= What you need to do =
Exclude the images and repeat all remaining entries exactly.

Data extract below:

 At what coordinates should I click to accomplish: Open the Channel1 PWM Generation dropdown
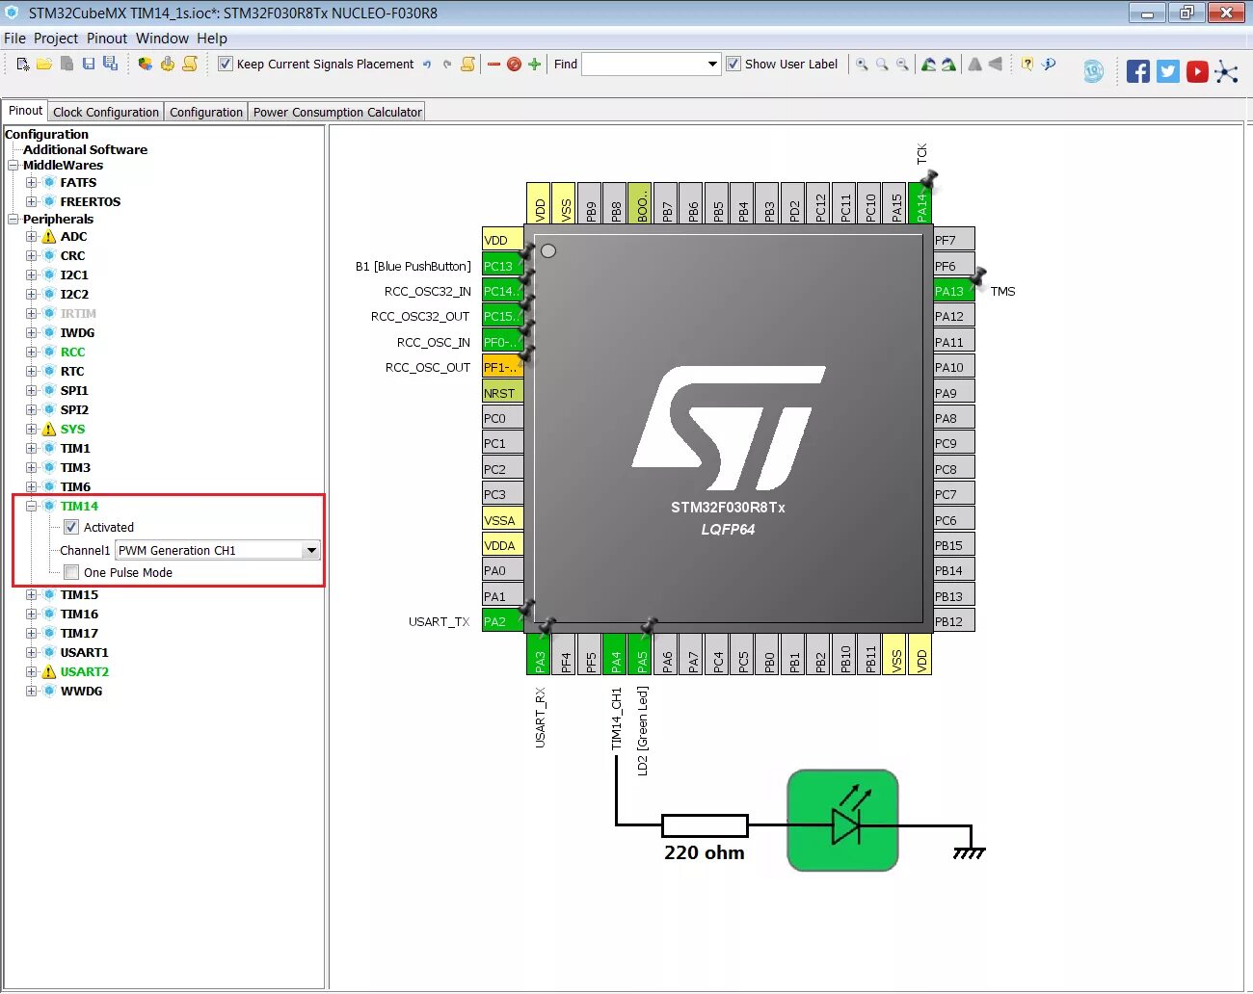tap(310, 550)
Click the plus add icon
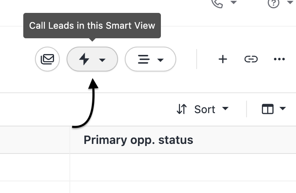296x193 pixels. coord(223,59)
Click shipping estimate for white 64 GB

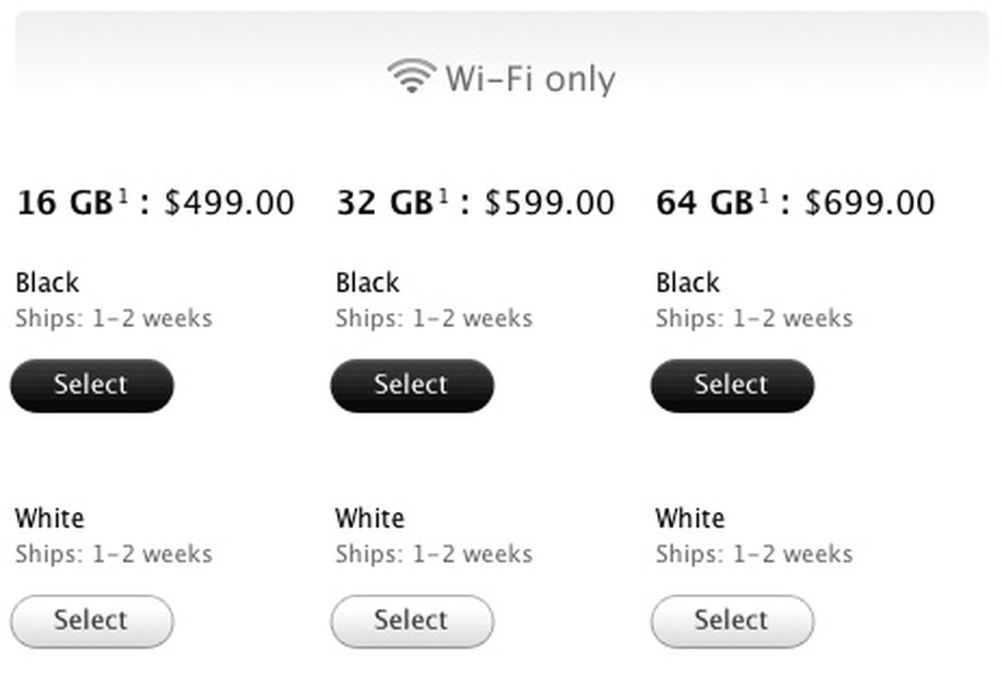click(754, 554)
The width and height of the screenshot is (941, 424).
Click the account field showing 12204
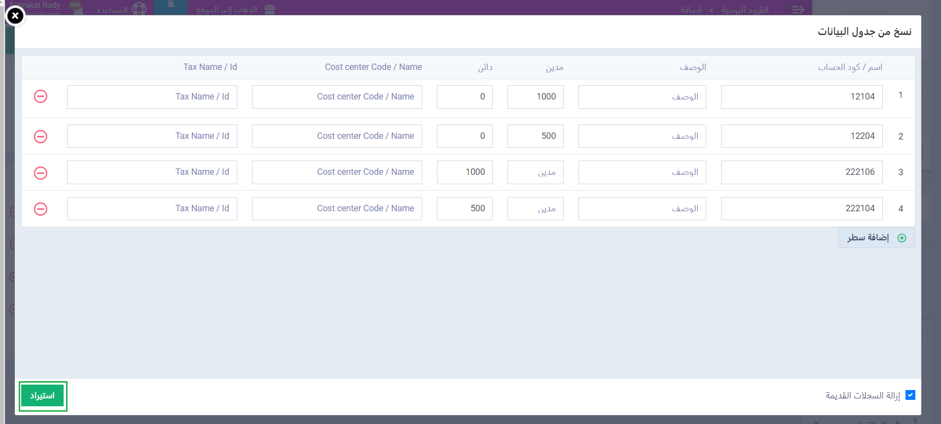pos(801,136)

End of Data extract.

= Task answer =
 At what coordinates should I click to accomplish: Open the Channel1 PWM Generation dropdown
tap(310, 550)
Click the plus add icon
296x193 pixels. coord(223,59)
Click shipping estimate for white 64 GB

click(754, 554)
The width and height of the screenshot is (941, 424).
Click the account field showing 12204
pos(801,136)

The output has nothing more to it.